El MET reconcilia la moda con la tecnología

El museo neoyorquino tumba los mitos que circunscriben el «hecho a mano» con la alta costura y el «hecho a máquina» con la moda para los mortales

Nueva YorkActualizado:

Hubo un tiempo en que la aguja fue la tecnología punta en el mundo de la moda. Las «agujas» de hoy en día son impresoras 3D, máquinas que cortan con láser, tejidos artificiales. La gran exposición que cada primavera organiza el Instituto de la Moda del Metropolitan Museum de Nueva York se centra este año en la relación entre la mano y la máquina, entre artesanía y tecnología.

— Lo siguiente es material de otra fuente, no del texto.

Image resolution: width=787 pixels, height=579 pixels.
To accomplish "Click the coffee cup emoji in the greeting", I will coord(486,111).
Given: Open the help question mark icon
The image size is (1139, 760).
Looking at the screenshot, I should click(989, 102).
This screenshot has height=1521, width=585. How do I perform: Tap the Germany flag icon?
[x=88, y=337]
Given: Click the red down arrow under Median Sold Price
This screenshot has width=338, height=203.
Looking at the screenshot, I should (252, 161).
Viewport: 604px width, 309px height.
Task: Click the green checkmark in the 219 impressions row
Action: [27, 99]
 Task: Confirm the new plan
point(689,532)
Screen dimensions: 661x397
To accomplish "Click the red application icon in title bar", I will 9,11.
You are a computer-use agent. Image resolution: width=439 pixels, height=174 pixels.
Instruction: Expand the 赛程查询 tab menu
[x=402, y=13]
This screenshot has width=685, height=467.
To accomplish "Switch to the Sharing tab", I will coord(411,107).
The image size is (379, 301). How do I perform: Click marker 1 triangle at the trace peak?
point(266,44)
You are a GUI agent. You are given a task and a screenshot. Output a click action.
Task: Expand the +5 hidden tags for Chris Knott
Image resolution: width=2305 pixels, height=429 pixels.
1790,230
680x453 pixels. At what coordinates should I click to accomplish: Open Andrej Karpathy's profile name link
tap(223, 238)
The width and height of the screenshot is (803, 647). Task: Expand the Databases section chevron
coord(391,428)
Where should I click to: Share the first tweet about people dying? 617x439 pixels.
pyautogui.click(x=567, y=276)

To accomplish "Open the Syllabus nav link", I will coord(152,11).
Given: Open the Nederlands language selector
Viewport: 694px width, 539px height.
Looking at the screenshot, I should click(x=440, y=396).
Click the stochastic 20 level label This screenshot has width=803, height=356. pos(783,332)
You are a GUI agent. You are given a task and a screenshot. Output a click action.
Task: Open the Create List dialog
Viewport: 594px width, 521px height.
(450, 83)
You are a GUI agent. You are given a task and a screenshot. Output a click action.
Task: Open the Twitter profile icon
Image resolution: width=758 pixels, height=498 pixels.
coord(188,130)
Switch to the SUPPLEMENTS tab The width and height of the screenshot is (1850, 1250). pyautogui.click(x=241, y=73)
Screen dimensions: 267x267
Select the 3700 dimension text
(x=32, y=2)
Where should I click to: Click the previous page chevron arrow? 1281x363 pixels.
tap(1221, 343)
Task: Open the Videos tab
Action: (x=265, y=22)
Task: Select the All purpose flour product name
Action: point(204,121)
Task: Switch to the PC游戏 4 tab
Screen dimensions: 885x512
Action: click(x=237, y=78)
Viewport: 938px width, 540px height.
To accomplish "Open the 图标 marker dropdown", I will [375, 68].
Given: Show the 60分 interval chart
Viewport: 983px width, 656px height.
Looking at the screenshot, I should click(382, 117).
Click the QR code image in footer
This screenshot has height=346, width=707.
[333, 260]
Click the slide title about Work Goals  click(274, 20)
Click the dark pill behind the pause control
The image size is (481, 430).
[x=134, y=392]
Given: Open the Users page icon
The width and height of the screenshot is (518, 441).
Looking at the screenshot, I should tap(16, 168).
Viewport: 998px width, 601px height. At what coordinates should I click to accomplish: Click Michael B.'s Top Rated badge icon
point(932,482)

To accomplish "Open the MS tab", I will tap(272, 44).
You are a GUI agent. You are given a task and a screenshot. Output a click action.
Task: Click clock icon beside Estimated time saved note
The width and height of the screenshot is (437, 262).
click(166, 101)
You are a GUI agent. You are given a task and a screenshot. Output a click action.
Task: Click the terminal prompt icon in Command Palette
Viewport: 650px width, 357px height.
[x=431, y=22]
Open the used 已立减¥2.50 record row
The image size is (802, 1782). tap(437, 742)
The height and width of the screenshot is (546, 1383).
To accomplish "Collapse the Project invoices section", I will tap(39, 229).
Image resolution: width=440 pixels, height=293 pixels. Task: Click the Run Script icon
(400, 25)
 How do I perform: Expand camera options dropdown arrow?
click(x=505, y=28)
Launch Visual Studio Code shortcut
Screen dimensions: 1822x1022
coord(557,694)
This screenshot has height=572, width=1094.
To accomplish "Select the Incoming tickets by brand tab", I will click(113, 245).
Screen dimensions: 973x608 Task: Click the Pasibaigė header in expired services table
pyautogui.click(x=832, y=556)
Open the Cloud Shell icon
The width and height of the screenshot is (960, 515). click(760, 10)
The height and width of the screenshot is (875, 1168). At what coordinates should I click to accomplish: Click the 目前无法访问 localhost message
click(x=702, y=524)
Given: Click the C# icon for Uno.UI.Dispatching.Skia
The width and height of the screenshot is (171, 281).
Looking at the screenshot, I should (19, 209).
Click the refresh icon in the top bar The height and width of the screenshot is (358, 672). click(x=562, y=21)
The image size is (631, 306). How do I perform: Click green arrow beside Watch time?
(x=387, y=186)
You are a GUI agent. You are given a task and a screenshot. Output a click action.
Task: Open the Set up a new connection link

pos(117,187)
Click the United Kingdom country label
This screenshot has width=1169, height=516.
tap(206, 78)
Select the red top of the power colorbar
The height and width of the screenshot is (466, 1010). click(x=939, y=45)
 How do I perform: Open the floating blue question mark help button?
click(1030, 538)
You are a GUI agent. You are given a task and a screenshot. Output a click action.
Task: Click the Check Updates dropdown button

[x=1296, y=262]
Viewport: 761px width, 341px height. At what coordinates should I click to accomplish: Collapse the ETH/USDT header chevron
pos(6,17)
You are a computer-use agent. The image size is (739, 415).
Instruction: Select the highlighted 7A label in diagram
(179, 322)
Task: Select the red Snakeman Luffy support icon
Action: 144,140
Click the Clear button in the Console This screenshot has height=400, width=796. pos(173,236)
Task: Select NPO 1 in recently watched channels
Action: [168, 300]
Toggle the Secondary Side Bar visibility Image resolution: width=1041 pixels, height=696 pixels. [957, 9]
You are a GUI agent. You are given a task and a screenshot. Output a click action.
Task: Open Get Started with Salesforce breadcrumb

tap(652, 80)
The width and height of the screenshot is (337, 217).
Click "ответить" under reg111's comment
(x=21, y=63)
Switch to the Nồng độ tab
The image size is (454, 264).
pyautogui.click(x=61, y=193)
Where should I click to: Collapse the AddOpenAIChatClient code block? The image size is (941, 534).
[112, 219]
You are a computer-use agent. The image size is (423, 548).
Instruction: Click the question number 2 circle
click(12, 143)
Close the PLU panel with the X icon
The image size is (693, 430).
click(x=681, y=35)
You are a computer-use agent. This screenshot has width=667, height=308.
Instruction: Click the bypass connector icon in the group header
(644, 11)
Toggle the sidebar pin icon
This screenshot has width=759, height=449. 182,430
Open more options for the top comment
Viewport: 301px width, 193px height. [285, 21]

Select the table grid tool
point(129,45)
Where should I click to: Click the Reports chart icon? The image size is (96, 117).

«Tradicionalmente, la mano se ha identificado con la exclusividad, la espontaneidad, lo individual, pero al mismo tiempo representa el elitismo, el culto a la personalidad y una nostalgia dañina hacia la artesanía del pasado», explicó esta semana su comisario, Andrew Bolton. «A su vez, la máquina se la relaciona con el progreso, la democracia y la producción en masa, pero también con la inferioridad, la deshumanización y la homogeneización».

El objetivo de Bolton con «Manus x Machina» -así se llama la exposición- es derribar esos prejuicios y enseñar cómo la artesanía y la tecnología dialogan, se complementan y desafían la una a la otra en las creaciones artísticas de los diseñadores: ni la alta costura es algo de artesanas expertas en un taller luminoso de París, ni los avances tecnológicos son coto de la producción en masa deZara o H&M.

La exposición, que se abre este jueves al público, recibe con una pieza impresionante, que acumula la tesis explicada por Bolton. Un vestido de novia diseñado por Karl Lagerfeld para la colección de Chanel de otoño de 2014 domina una gran sala circular, inundada de música catedralicia. La cola del vestido, con un estampado de arabescos, fue dibujada a mano. Después, fue manipulada en el ordenador para dar una sensación de «estampado barroco pixelado». El siguiente paso fue pintarla a mano con pigmento dorado, para después imprimir a máquina sobre el dibujo cristales y rematar, otra vez a mano, con un bordado de perlas y piedras preciosas. Fueron 450 horas de trabajo en las que el hombre y la máquina fueron uno. «Quizás en el pasado importaba si un vestido era hecho a mano o a máquina, al menos en la alta costura. Pero ahora las cosas son completamente diferentes», explica Lagerfeld en un vídeo en la sala. «La revolución digital ha cambiado el mundo».

Otra de las vitrinas de la muestra
Otra de las vitrinas de la muestra - AFP

El resto de la muestra, que estará abierta hasta el 14 de agosto, recorre cerca de 170 creaciones de moda encuadradas en las mismas técnicas tradicionales que Denis Diderot describió en el siglo XVIII en su «Enciclopedia de las ciencias, artes y oficios»: bordado, trabajo con plumas, decoración floral, encajes y marroquinería. En las diferentes partes de la exposición se mezclan trabajos de diseñadores antiguos -desde Charles Frederick Worth a Jacques Doucet- a creaciones innovadoras, como un vestido de fibra de vidrio de Chalayan con flores de papel que giran suspendidas a su alrededor o una capa de Iris van Herpen, creada con una impresora 3D, que aparenta una gola isabelina. Otros ejemplos de la interacción de artesanía y tecnología son de Isley Miyake, Sarah Burton, Yves Saint Laurent -su traje Mondrian fue una inspiración para la muestra- o Gareth Pugh.

La conclusión, para Bolton, es que la tecnología no desnuda de emoción ni de impulso creativo a la moda. «Hay humanidad en la máquina», defendió.